Wir sollten an diesem Tag aber auch Anstoß daran nehmen, dass Antisemitismus auch in diesem Jahr wieder fröhliche Urständ feierte. Auch hier auf die Mauer neben dem Mahnmal hatte man „Fuck Israel“ gesprüht. Aus Anlass des erneut eskalierten Gaza-Konfliktes gingen deutschland- und europaweit Menschen auf die Straße um ihre Solidarität mit den Palästinensern kund zu tun; allerdings immer wieder unter offener Bekundung antisemitischer Positionen und Parolen; auf Plakaten dieser Demonstranten konnte man etwa lesen: „Früher angeblich Opfer, heute Täter!“ – eine Formulierung, die nicht nur den Holocaust in Frage stellt, sondern auch noch die Israelis eines Völkermordes bezichtigt, so wie alle Juden weltweit für das Handeln der israelischen Regierung in Geiselhaft nimmt. In Essen war nach einer von der „Linksjugend solid“ angemeldeten Demonstration dem antisemitischen Mob kein Einhalt mehr zu bieten. Hier wurden Menschen, die eine israelsolidarische Position vertraten massiv körperlich angegriffen und mit Steinen, Feuerzeugen und Flaschen beworfen. So ergab sich am Ende des Tages die paradoxe Situation, dass Menschen, die zuvor eine sich als dezidiert links verstehende Veranstaltung besucht haben, Hitlergrüße zeigten und die islamistische Terrororganisation Hamas abfeierten. Der Landesvorstand der NRW-Linken zeigte sich von diesen Vorfällen nicht etwa entsetzt, sondern verkaufte ihre Demo als gelungene Friedenskundgebung und erfuhr dafür auch noch Unterstützung einiger Bundestagsabgeordneter der Links-Partei.
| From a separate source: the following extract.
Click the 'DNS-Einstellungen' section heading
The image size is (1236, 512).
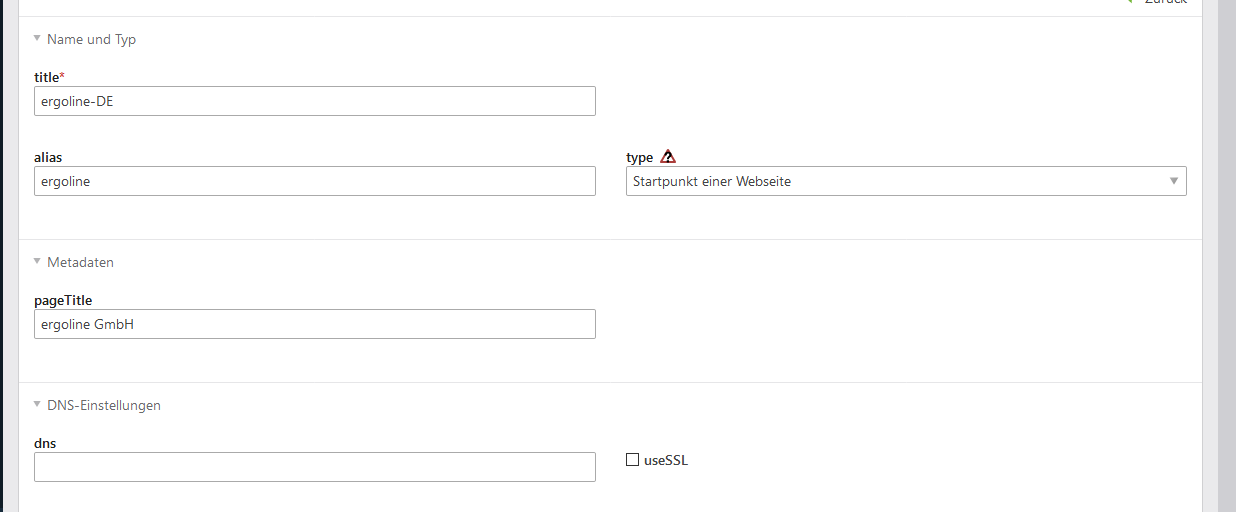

Für jeden der sich in irgendeiner Art und Weise als links versteht, ist das ein beschämender Vorgang, wie auch einige Mitglieder – vor allem anderer Landesverbände – der Linkspartei vernehmen ließen.

 

Der unter den Nazis ermordeten Juden sollten wir heute gedenken, unsere Solidarität aber benötigen die lebenden Juden. Antisemitismus ist daher zu bekämpfen, egal ob er sich neonazistisch, islamistisch oder links-antiimperialistisch begründet.

 

Anstatt wie in den vergangenen Jahren hier einen Kranz niederzulegen, haben wir uns in diesem Jahr entschlossen, dieses Geld der Amadeu Antonio Stiftung für ihren Kampf gegen Antisemitismus und rechte Gewalt zu spenden.

 

Ich bedanke mich für Ihre Aufmerksamkeit.